Houston — Chevron Corp reported a larger-than-expected 36% drop in third-quarter profit on Friday, hit by lower oil and gas prices despite an overall increase in its output.
Results mirrored weaker earnings at BP Plc and Royal Dutch Shell, which indicated they might delay dividend increases or a buyback program due to low prices. Exxon Mobil earlier on Friday reported its profits fell by nearly half from a year ago, citing lower oil and gas prices.
“Lower crude oil and natural gas prices more than offset” production increases, Chevron Chief Executive Mike Wirth said in a statement.
Chevron’s profit fell to $2.58 billion, or $1.36 per share, in the quarter, from $4.05 billion, or $2.11 per share a year earlier. Excluding one-time charges and foreign currency gains, the company said it would have earned $1.55 per share. Analysts had expected earnings of $1.45 cents per share.
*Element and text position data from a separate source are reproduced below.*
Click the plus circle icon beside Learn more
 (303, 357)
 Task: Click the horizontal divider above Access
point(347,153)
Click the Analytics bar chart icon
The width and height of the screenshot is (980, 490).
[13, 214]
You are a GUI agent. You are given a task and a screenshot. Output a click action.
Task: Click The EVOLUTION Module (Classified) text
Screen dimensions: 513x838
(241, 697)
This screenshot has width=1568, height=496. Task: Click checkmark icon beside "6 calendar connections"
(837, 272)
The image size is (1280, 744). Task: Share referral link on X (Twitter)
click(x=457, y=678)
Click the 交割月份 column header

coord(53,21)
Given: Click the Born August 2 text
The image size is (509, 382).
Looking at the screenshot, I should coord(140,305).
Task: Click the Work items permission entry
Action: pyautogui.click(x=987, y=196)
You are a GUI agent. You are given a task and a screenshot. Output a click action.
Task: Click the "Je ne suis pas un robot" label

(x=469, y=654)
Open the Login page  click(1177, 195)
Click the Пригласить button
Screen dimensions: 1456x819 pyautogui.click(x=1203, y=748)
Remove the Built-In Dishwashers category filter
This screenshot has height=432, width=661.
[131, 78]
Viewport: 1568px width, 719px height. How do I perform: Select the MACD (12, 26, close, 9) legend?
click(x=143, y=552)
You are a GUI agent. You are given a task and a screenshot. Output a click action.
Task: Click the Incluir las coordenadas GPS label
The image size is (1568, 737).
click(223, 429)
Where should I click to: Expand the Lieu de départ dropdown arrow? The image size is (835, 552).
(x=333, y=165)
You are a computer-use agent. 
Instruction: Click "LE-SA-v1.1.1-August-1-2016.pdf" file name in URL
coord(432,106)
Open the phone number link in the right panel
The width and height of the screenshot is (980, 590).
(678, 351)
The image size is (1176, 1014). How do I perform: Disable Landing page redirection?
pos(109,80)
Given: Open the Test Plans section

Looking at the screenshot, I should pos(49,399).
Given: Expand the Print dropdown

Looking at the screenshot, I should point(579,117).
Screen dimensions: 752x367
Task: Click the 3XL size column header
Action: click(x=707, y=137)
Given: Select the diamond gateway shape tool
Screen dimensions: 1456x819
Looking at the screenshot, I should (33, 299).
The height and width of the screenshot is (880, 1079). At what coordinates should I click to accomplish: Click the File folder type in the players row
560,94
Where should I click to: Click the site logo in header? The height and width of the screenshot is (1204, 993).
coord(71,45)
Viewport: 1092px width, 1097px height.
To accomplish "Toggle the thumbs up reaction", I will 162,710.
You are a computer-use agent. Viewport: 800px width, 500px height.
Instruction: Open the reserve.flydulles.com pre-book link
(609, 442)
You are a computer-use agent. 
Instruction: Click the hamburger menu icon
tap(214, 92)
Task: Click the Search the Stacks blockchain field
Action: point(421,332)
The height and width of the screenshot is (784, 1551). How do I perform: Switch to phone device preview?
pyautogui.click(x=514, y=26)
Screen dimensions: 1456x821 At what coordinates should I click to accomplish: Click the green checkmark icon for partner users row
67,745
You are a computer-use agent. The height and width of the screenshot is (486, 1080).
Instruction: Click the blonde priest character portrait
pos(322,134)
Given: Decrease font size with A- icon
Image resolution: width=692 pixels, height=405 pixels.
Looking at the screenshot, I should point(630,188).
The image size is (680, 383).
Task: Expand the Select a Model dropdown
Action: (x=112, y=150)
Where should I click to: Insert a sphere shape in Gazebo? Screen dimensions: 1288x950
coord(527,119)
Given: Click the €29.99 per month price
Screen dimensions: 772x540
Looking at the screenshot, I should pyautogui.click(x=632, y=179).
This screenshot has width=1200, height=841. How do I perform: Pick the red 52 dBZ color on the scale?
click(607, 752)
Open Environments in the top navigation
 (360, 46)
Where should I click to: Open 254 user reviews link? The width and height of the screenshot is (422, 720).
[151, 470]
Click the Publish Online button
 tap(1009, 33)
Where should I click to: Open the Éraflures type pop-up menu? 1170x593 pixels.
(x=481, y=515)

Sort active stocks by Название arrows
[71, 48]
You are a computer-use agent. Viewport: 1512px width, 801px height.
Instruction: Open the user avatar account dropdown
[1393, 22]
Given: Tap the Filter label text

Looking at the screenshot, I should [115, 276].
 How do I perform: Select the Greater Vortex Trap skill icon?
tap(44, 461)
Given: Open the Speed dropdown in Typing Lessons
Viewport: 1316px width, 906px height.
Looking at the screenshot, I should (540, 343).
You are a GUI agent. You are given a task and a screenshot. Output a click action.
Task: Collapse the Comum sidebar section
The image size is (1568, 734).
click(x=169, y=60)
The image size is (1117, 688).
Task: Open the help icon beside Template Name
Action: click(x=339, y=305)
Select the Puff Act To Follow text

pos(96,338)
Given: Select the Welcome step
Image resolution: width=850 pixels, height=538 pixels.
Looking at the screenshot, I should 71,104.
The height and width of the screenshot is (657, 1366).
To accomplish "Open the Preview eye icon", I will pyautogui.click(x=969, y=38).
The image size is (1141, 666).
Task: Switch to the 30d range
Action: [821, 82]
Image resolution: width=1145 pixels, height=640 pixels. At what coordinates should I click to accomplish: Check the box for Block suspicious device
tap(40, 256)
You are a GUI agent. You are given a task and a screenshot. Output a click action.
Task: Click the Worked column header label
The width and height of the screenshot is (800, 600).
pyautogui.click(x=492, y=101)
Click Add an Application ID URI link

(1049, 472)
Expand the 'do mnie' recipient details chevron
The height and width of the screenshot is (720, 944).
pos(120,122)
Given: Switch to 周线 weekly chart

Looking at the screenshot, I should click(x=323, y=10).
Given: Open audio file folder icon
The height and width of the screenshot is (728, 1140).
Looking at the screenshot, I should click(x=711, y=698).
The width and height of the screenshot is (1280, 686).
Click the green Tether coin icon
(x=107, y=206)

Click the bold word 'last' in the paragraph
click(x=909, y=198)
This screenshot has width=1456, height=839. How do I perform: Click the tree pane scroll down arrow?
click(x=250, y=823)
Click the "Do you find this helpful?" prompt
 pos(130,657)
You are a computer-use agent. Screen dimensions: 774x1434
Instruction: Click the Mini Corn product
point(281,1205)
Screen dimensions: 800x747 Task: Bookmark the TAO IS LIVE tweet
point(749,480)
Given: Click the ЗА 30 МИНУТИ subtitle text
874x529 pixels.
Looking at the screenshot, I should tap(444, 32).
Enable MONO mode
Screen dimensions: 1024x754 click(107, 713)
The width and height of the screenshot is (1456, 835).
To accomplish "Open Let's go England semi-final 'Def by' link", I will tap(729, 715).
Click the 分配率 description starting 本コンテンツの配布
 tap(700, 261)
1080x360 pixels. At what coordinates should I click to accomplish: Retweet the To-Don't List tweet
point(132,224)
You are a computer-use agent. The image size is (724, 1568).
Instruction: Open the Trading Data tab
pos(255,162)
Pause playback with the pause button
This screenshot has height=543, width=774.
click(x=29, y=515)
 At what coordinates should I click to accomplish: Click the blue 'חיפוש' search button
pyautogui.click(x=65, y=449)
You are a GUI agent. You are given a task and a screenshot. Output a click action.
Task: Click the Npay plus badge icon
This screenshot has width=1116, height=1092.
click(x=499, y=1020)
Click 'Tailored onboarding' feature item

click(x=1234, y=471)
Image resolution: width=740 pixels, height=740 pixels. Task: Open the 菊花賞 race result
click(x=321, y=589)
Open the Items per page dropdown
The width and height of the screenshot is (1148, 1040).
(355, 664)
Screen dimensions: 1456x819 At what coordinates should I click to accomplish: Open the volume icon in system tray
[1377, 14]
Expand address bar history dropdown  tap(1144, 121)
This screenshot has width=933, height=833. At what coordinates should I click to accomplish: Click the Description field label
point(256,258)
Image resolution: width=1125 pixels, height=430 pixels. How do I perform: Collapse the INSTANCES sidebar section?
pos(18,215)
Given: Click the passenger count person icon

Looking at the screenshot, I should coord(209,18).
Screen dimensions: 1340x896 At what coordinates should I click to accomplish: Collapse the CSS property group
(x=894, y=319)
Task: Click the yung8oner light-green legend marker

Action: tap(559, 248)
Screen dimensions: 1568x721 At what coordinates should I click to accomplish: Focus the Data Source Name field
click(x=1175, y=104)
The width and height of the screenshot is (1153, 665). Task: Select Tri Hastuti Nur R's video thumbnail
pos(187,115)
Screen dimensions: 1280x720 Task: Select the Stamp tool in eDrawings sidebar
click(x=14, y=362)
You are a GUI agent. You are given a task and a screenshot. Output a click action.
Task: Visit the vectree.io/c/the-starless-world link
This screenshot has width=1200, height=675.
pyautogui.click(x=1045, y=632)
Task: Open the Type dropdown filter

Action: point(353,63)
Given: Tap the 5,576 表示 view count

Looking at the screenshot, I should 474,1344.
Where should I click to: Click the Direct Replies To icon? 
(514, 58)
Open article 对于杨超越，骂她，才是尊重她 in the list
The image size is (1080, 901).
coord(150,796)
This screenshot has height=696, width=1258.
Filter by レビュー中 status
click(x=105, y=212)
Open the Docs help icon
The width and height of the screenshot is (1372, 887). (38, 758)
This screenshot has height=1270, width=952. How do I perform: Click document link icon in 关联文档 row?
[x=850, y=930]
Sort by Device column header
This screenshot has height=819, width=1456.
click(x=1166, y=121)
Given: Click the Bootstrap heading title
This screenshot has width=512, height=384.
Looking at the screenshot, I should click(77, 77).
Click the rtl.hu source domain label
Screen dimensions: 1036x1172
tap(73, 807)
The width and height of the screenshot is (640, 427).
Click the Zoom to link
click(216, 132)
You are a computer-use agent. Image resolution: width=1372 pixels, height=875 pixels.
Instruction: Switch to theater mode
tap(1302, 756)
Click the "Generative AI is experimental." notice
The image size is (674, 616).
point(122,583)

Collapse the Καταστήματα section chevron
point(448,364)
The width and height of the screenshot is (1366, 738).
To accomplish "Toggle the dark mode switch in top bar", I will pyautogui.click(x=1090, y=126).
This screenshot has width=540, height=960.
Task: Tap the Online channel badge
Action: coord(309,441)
The company offered a tepid outlook for the fourth quarter, saying it expected full-year oil and gas production to fall in the middle of its targeted increase of 4% to 7%.
Chevron shares were down less than 1% on Friday in premarket trading at $115.25.
It also said it expects additional costs in the fourth quarter from “high” refinery maintenance and from a $430 million tax payment.
Chevron’s worldwide net oil equivalent production grew about 3% to 3.03 million barrels per day, but average sales prices fell both in the United States and internationally.
Production in the Permian Basin, the top U.S. shale field, rose 35% from the same period a year ago to 455,000 barrels of oil and gas daily, but its average U.S. liquids price was $47 per barrel, down from $62 a year ago.